Task A.
Answer these questions using the student housing report below:
(i) What preleasing rate did U.S. student housing reach as of March 2026?
(ii) What was the rent growth figure for student housing in February?
(iii) Which organization issued the national report quoted under "Evolving customer behavior"?
Task B.
Extend the student housing report below, picking up after its final sentence.

2026 student housing reports: Latest data from Yardi Matrix

Exterior of student housing buildings

April: Outlook remains cautious as renters show savvy

Early data on indicates that U.S. student housing preleasing as of March 2026 was ahead of last year’s pace, reaching 65.5%. Although this estimate may be revised downward as more data becomes available, it is 340 basis points ahead of the final estimate for 2025.

Rent growth for student housing totaled 0.8% in March, up from 0.4% in February and 0.7% in January, but down from the 2.6% and 6.3% levels reached in March 2025 and March 2024, respectively.

Evolving customer behavior

These trends indicate that preleasing and rent growth “have become more challenging, reflecting a return to long-term average fundamentals.” This challenge reflects “rapidly evolving customer behavior in the AI era, affordability concerns following years of strong rent growth and increased competition from new supply and competitive multifamily,” according to a new national report from Yardi Matrix.

Dataset section.
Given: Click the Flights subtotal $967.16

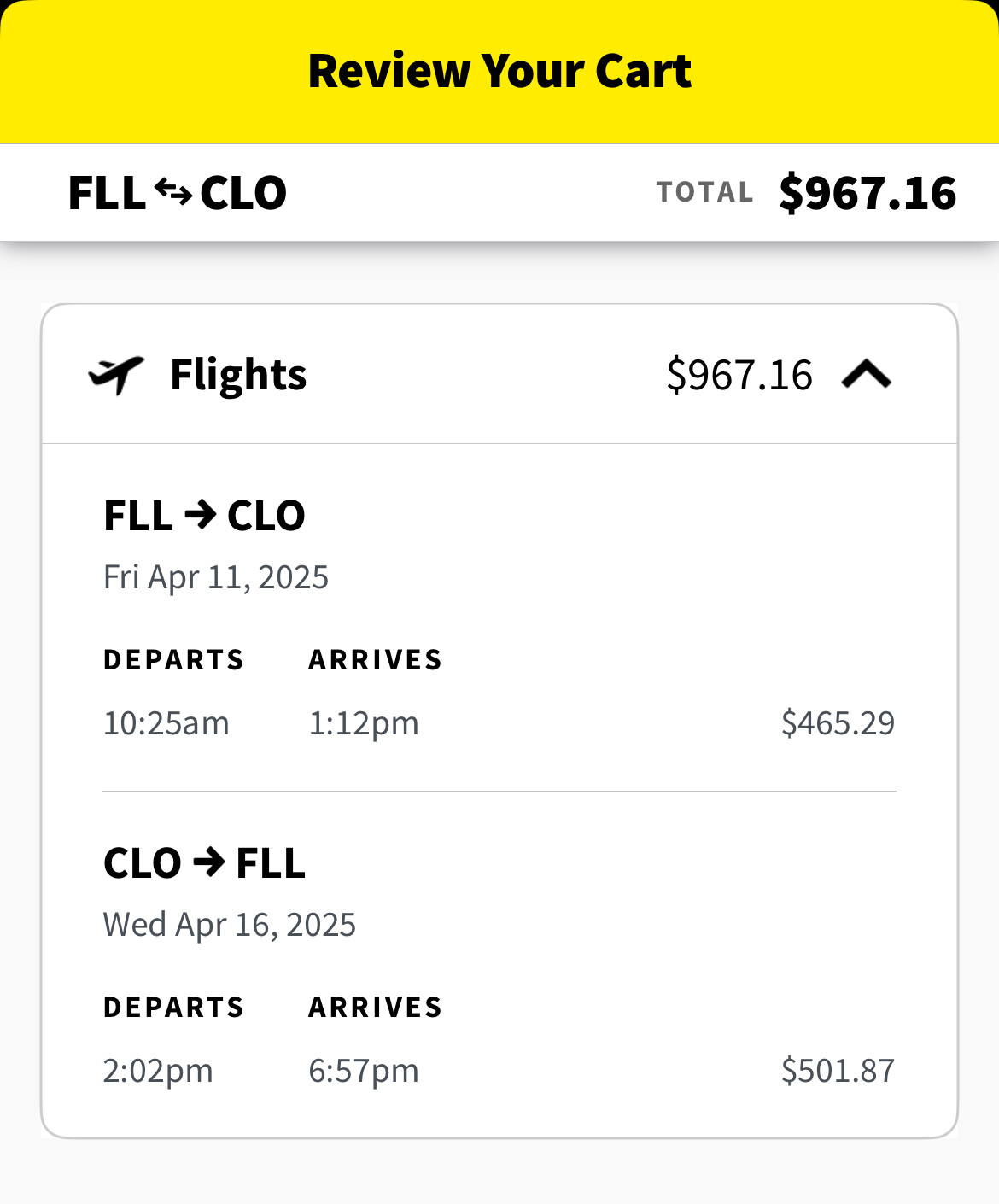Looking at the screenshot, I should 739,375.
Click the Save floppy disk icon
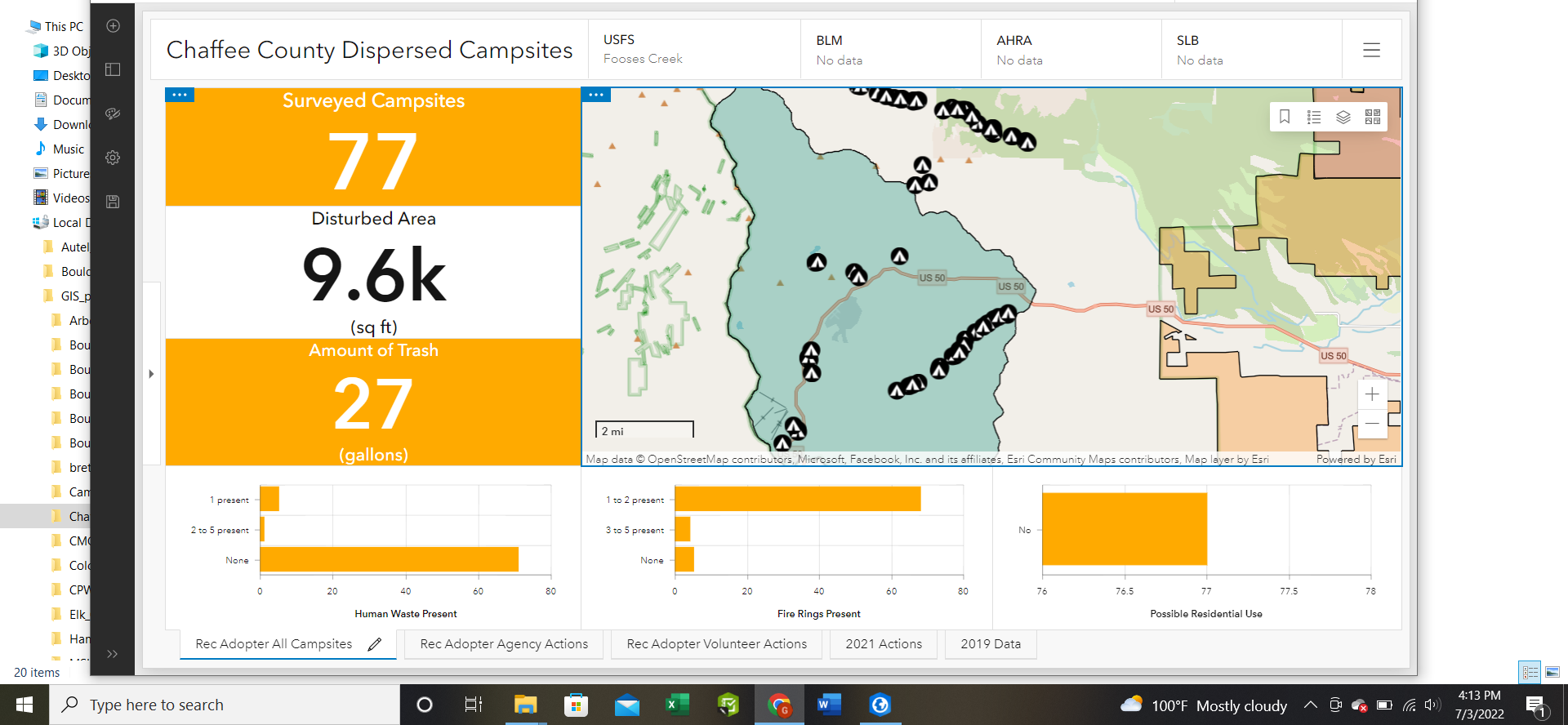This screenshot has width=1568, height=725. pyautogui.click(x=114, y=202)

Final answer A.
(i) 65.5%
(ii) 0.4%
(iii) Yardi Matrix

Final answer B.
Rent rates follow enrollment, supply

Many markets with strong rent growth this year, such as Auburn University and the University of Nevada-Reno, have benefited from enrollment gains that outpace new supply. Other markets where new development has followed prior year rent gains, including Purdue University and the University of Arizona, saw sharp rent growth in March.

Meanwhile, rates at Baylor University, where rents declined 6.5% in March, have fallen to June 2022 levels, while rents per bed at North Texas University are at the lowest level since August 2023.

Overall, the pricing environment has become more challenging as “residents have become more savvy to strategies that push rate growth early in the season and adjust rates downward later to fill remaining beds.”

Learn more about student housing fundamentals in the Yardi Matrix Student Housing National Report for April 2026.

March: Preleasing rises, rent growth decelerates

Preleasing for the Yardi 200 schools reached an estimated 58.6% in February 2026, exceeding the totals for the previous two Februarys. However, rent growth continued to decelerate over the month, with the $925-per-bed figure representing a year-over-year increase but trailing the January growth rate.

Normalization in progress

A new report from Yardi Matrix notes that despite solid enrollment growth in fall 2025 and relatively modest supply additions, “early indicators for the 2026-2027 academic year point to a normalization in performance following years of record growth.”

Factors driving this normalization include competition from a soft multifamily sector in some metros and a concentration of new deliveries in previously high-growth markets.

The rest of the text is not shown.